[Records from a data collection]

================================

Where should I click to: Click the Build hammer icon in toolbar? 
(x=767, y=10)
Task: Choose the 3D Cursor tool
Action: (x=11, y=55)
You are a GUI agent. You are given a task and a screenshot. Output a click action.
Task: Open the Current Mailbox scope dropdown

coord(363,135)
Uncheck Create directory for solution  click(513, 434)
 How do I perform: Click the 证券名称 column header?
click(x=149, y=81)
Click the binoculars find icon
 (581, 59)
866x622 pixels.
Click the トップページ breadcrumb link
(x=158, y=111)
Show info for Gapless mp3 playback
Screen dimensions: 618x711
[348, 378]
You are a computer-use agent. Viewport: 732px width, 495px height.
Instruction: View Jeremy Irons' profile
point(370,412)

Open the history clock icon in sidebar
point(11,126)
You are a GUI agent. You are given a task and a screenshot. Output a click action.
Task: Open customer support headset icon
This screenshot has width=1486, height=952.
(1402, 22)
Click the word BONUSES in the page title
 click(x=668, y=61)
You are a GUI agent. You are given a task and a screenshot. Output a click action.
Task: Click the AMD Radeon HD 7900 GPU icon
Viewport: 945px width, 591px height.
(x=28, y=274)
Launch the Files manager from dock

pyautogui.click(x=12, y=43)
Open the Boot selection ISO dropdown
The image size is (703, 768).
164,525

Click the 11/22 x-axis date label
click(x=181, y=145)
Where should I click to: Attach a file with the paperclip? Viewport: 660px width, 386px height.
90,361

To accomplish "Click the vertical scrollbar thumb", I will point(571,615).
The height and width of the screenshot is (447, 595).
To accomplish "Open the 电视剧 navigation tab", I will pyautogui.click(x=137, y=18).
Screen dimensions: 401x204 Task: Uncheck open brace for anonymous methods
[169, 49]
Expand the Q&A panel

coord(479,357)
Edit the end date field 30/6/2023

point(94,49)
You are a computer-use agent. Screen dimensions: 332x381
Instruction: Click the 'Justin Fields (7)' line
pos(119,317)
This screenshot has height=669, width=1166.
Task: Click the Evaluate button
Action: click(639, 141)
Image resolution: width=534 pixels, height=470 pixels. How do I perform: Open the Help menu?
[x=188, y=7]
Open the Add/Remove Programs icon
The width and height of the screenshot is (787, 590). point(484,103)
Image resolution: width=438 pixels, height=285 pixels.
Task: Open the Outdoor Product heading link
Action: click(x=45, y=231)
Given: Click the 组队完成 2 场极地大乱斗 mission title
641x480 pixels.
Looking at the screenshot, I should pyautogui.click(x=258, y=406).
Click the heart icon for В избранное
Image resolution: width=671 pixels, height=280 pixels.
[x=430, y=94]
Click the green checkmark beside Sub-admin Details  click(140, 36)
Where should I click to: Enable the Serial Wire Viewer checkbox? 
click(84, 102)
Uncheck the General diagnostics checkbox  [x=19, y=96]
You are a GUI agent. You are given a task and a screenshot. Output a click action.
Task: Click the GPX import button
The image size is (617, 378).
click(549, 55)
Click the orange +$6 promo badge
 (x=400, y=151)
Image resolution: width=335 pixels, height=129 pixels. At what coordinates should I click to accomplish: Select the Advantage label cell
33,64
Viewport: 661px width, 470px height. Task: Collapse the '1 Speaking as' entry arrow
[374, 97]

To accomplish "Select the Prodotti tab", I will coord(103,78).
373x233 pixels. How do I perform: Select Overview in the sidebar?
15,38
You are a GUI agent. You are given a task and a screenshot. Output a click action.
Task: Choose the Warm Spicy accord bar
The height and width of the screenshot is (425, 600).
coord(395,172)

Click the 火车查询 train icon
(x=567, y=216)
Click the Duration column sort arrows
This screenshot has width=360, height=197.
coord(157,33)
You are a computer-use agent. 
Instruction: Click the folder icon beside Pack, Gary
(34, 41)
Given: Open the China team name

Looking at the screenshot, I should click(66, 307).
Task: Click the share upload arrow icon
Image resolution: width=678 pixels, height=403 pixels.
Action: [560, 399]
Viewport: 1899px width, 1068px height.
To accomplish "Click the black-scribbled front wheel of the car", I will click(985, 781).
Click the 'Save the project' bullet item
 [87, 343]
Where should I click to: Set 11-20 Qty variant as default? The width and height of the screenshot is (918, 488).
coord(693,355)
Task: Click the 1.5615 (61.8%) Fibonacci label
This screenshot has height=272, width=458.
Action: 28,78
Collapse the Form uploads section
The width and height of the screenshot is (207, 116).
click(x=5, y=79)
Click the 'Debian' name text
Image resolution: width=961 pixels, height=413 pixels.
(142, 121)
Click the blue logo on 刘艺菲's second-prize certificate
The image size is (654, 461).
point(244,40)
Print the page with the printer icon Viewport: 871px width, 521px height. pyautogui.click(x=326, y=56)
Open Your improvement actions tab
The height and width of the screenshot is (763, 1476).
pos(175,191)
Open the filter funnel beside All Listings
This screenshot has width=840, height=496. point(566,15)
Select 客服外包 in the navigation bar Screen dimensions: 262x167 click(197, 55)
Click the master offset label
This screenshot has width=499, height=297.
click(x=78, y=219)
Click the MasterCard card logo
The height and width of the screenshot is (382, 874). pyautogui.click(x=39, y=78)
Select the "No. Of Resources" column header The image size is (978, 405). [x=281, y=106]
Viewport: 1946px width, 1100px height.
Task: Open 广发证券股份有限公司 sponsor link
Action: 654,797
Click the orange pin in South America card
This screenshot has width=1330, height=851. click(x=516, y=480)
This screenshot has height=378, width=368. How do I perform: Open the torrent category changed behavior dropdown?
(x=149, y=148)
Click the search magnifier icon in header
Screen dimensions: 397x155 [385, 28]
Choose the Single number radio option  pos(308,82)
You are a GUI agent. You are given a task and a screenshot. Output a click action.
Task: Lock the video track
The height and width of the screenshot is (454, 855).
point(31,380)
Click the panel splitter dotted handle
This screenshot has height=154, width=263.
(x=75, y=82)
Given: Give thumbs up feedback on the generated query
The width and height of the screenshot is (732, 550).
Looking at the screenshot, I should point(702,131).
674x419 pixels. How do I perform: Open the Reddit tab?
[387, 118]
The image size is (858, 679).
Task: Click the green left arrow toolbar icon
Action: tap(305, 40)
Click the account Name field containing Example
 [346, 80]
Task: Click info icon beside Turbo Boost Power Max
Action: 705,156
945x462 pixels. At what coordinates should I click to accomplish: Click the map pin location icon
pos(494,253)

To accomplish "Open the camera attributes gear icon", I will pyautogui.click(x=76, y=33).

================================

* **PROMPT**
Reproduce the material from the line that contains "Uncheck the General" through the line that contains "(x=400, y=151)", requests included, and rescale every coordinate in the answers by multiplying it by 2.5 and rounding to a whole number, with halves rounded up.

* **RESPONSE TO THIS EXERCISE**
Uncheck the General diagnostics checkbox  [x=48, y=240]
You are a GUI agent. You are given a task and a screenshot. Output a click action.
Task: Click the GPX import button
The image size is (617, 378).
click(1373, 138)
Click the orange +$6 promo badge
 (x=1000, y=378)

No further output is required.